This 2013 paper focuses on the modelling of terrorist networks online and addresses changes in technology and the associated creation of new security dynamics and threats.
This 2013 paper introduces a methodology that incorporates information available on terrorist networks, into the analysis of social networks underlying terrorist groups. The authors demonstrate that quantitative modeling by means of cooperative game theoretic centrality measures, enables the incorporation of this additional information to common structure of networks found in social network analysis. In view of identifying key players, cooperative game theory is utilized to develop rankings of individuals in terror networks based on both the structure of the terrorist network and additional information on individual terrorists and their relationships. The authors’ framework is applied to the Jemaah Islamiyah bombing in Bali and the 9/11 attacks in New York and Washington. The analyses of these two cases with degree centrality, betweeness centrality, and closeness centrality, concurrently with game theoretic connectivity centrality, shows that the latter provides a valuable contribution to the identification of key players in terrorist networks and is therefore useful in combating terrorist groups.

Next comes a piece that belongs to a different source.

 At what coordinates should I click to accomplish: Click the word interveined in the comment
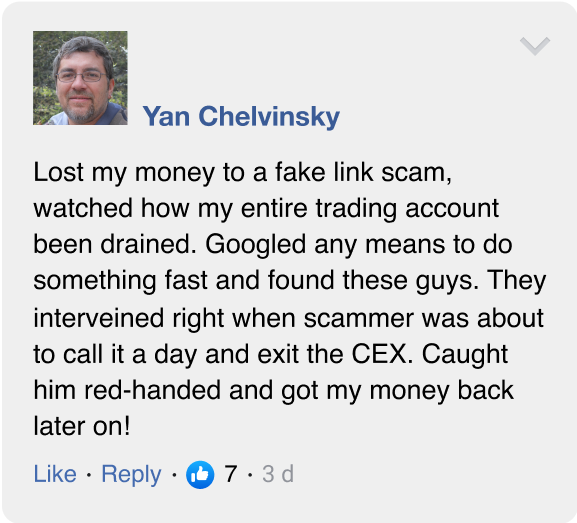tap(99, 318)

This article will be of use to practitioners and researchers looking at terrorist networks online and interested in methods for resource allocation to destabilize networks. It will be useful for those interested in methods of centrality analysis and social network analysis more generally. The authors introduce a weighted connectivity game that is able to take both the structure of the terrorist network as well as information about individual terrorists into account. By applying a game theoretic centrality measure to the weighted connectivity game, a ranking is produced of the players in the terrorist network. This allows for the optimal allocation of observation resources that the authors argue can be utilization to help destabilize a terrorist network, by identifying the highest-ranking members and potential removal of its highest-ranking members.